Dr. Kristin Englund: Absolutely, and your point about these long-term side effects that we see with patients. We're learning more and more. It seems like every day I'm seeing more stories on news channels and in newspaper reports on patients who are having these effects months after they were diagnosed with COVID. So I think this again is not something that we should take lightly. You may have a mild case of COVID, but what does that mean six months from now? How are you going to be feeling six months from now? Are you going to be fully recovered from that? Are we going to start to see some of the long-term effects on the lungs, the kidneys, the brain? We don't know, so again, protect yourself from it. This is not a joke. This is not something that you can take lightly for yourself or for the loved ones around you.
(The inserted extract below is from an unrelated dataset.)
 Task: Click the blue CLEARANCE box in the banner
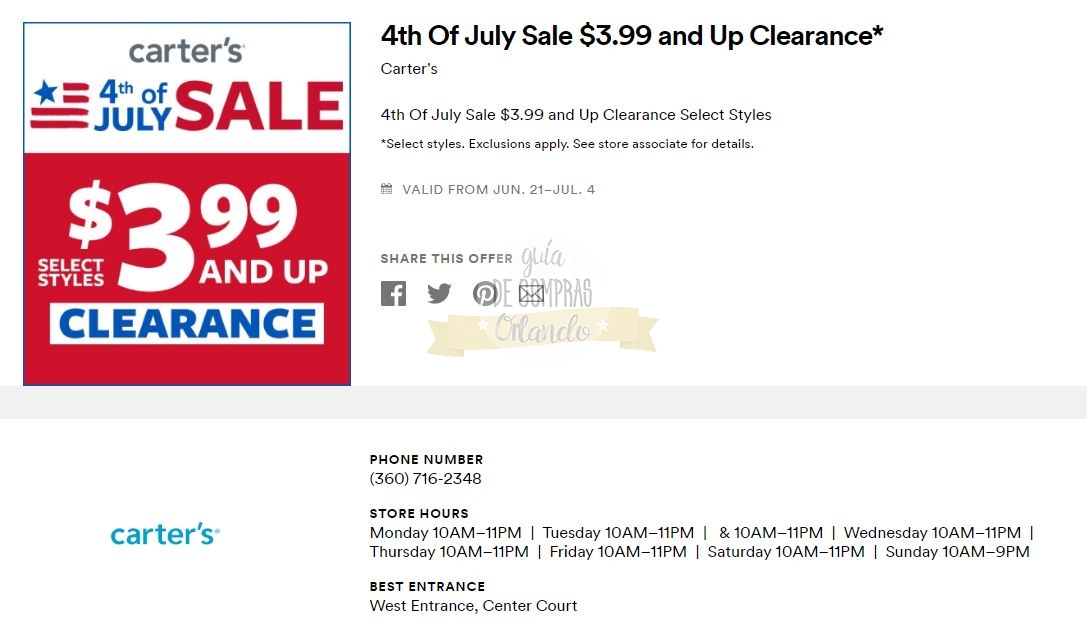coord(187,324)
Cassandra Holloway: Absolutely and kind of going along those lines, here is my last question for you. The pandemic has been hard on everyone, so what's your parting advice to listeners regarding to exercise caution and working through this feeling of pandemic fatigue because I think collectively people are feeling anxious, they're feeling worn out by this, they have this caution fatigue. What's your parting advice for listeners?
Dr. Kristin Englund: So I think in every aspect of our lives we need to find joy. We need to be able to try to get rid of that anxiety the best way that you can. Now we need to always exercise caution, so I'm never going to let you cut down on wearing of the masks and the social distancing and the hand washing, but in other areas of your life, find ways that you can try to de-stress and that means do you turn off the TV, stop watching the news, close your iPad, and go out for a walk. Take your dog out for a walk and just kind of decompress and let your mind go. I've been trying to listen to some just music that brings me joy. Find little ways throughout your life, whether it's finding a new recipe, learning how to cook with somebody in your house, just the smallest of things that you can make that change in your life where you're finally able to get rid of a little bit of stress and find a little bit of joy. Exercising is important.
I do think that's something that really can help us get those endorphins going and help to decrease the anxiety and you just feel better about yourself, but lots of other ways to do it, whether you prefer meditation, whether you prefer yoga, whether it's just ... Like I said, a good long walk just to help kind of decompress. Forgive yourself, my house is not as clean as it should be, and that's okay. I let myself know that I could either go out for a walk with my dog or I could dust. You know what? I'm going out for a walk. So allow yourself to just kind of decompress and find joy.
Cassandra Holloway: I love that advice. Thank you Dr. Englund for everything you've shared with us today. I know you've said so many important things that I'm going to take seriously and I hope our listeners do too so thank you for your time.
Dr. Kristin Englund: Thank you. I appreciate it.